# Grub Tails



## 1MoreKast (Mar 15, 2008)

Sometimes nothing beats your standard grub tail jig. Catches most species and always fun to use. Back in the day I always used Mister Twister. As of late I haven't been too impressed. Seems like I get less action and really need some fast current to get the tail moving. The best grubs I have in my bag are nameless and were likely bought at random flea markets or trade shows and they seem to fish the best. I prefer smaller 2.5" to 3" grubs I can thread on a 1/8oz to 1/4oz jig for most river fishing around here.

I don't feel like investing in the tooling or materials to pour my own but wondering what's out there that people like - big box name brand or local - something that I can load up on for awhile.

Thanks


----------



## fastwater (Apr 1, 2014)

Have you tried either Zoom or Venom grubs?
Venom on the smaller grubs. Zoom Fat Alberts on the larger.
Really like the action of both.


----------



## 1MoreKast (Mar 15, 2008)

fastwater said:


> Have you tried either Zoom or Venom grubs?
> Venom on the smaller grubs. Zoom Fat Alberts on the larger.
> Really like the action of both.


I have some of the zoom 4” and I agree those are great for a larger bait profile. I will have to pick up some of the Venom on the next shopping spree. Thanks for the recommendation!


----------



## Jann's Netcraft (Feb 24, 2015)

The Jann's Netcraft Dominator Swirl Tail Grubs are available in 2", 3", and 4", and are very popular year-round, both here in Ohio, and across the country. They have great action and are very affordable at $1.89-$3.65 a pack, with quantity discounts available for even bigger savings.
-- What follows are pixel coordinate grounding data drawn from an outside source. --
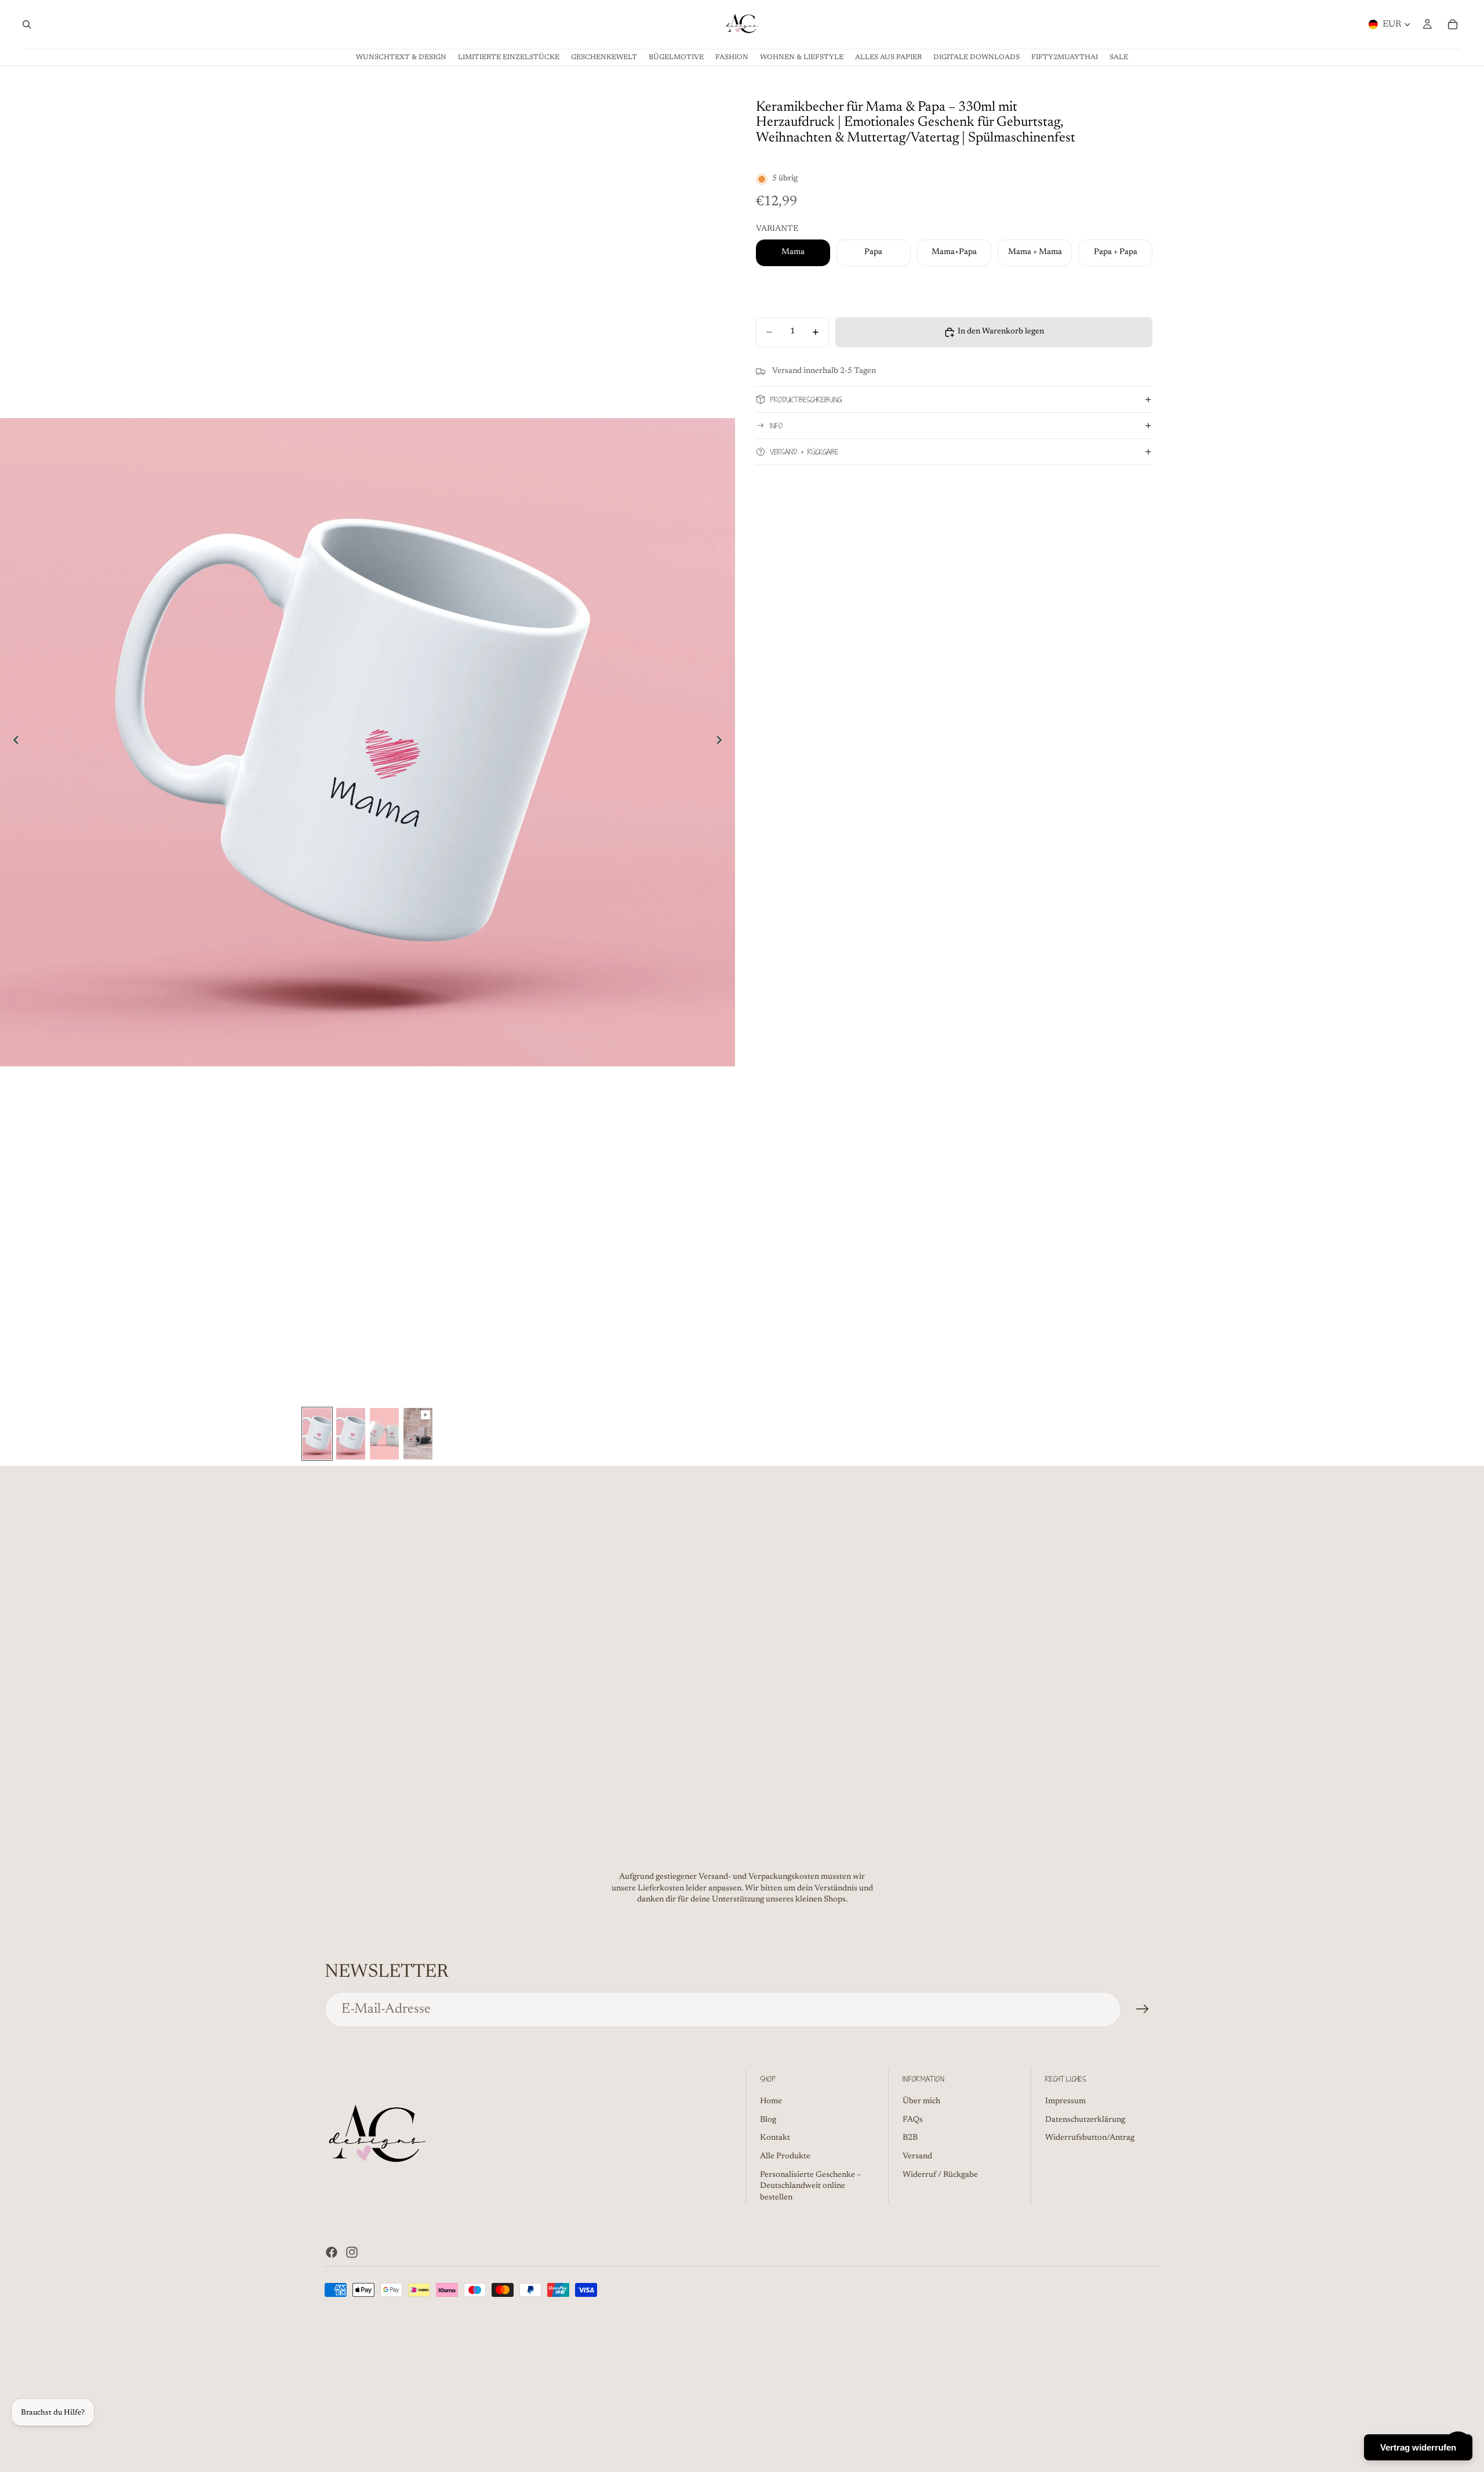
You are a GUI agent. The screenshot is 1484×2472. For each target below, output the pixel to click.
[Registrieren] (1142, 2009)
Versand (917, 2156)
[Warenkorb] (1452, 24)
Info (776, 425)
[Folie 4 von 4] (417, 1434)
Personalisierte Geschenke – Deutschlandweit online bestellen (810, 2186)
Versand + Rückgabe (804, 452)
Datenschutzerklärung (1085, 2120)
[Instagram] (352, 2252)
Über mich (921, 2101)
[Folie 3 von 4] (384, 1434)
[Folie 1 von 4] (317, 1434)
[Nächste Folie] (722, 742)
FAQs (913, 2120)
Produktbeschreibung (806, 399)
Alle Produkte (785, 2156)
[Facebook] (332, 2252)
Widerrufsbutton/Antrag (1089, 2138)
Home (771, 2101)
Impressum (1065, 2101)
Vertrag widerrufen (1418, 2447)
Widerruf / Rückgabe (940, 2175)
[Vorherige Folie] (13, 742)
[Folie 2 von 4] (350, 1434)
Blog (768, 2120)
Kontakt (775, 2138)
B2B (910, 2138)
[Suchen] (26, 24)
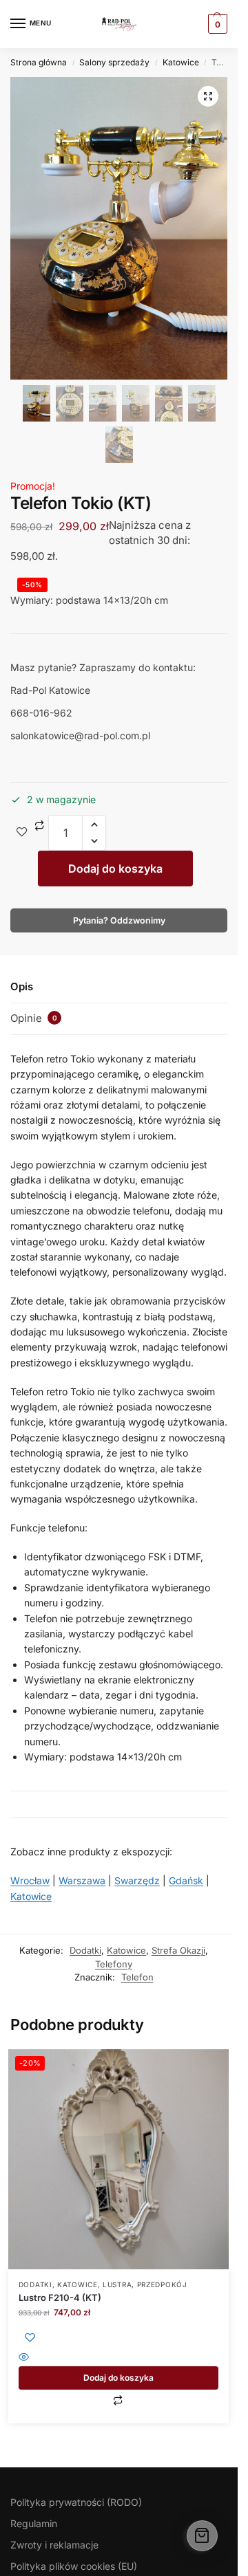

You can check them out at the link here:

https://www.jannsnetcraft.com/swirl-tail-grubs/

Tight Lines,

Jann's Netcraft


----------



## 1MoreKast (Mar 15, 2008)

How could I have overlooked @Jann's Netcraft ?? Thank you!


----------



## Jann's Netcraft (Feb 24, 2015)

1MoreKast said:


> How could I have overlooked @Jann's Netcraft ?? Thank you!


We are always here! Thank you for considering us! 

Good Fishin',

Jann's Netcraft


----------



## AtticaFish (Nov 23, 2008)

Kalin's brand are my favorite. Their BLUEGILL color is a killer. The tails swim even as the jig is falling. They have a 5" option that is great for walleye and bass also. The 5" can be rigged Texas style and it won't make the whole package spin. They are very soft tails. Only complaint i have with them is that if the tails are bent when you store your bag of grubs, it will make a somewhat permanent fold in the tail and they do not spin right then.


----------



## 1MoreKast (Mar 15, 2008)

AtticaFish said:


> Kalin's brand are my favorite.


Adding it to the shopping list! Thanks Attica!


----------



## Morrowtucky Mike (May 2, 2018)

Berkeley power baits ribbon tail grubs have very good action. The tails are thin so doesn’t take much to get them moving. Plus they are scented.


----------



## 1MoreKast (Mar 15, 2008)

Morrowtucky Mike said:


> Berkeley power baits ribbon tail grubs have very good action. The tails are thin so doesn’t take much to get them moving. Plus they are scented.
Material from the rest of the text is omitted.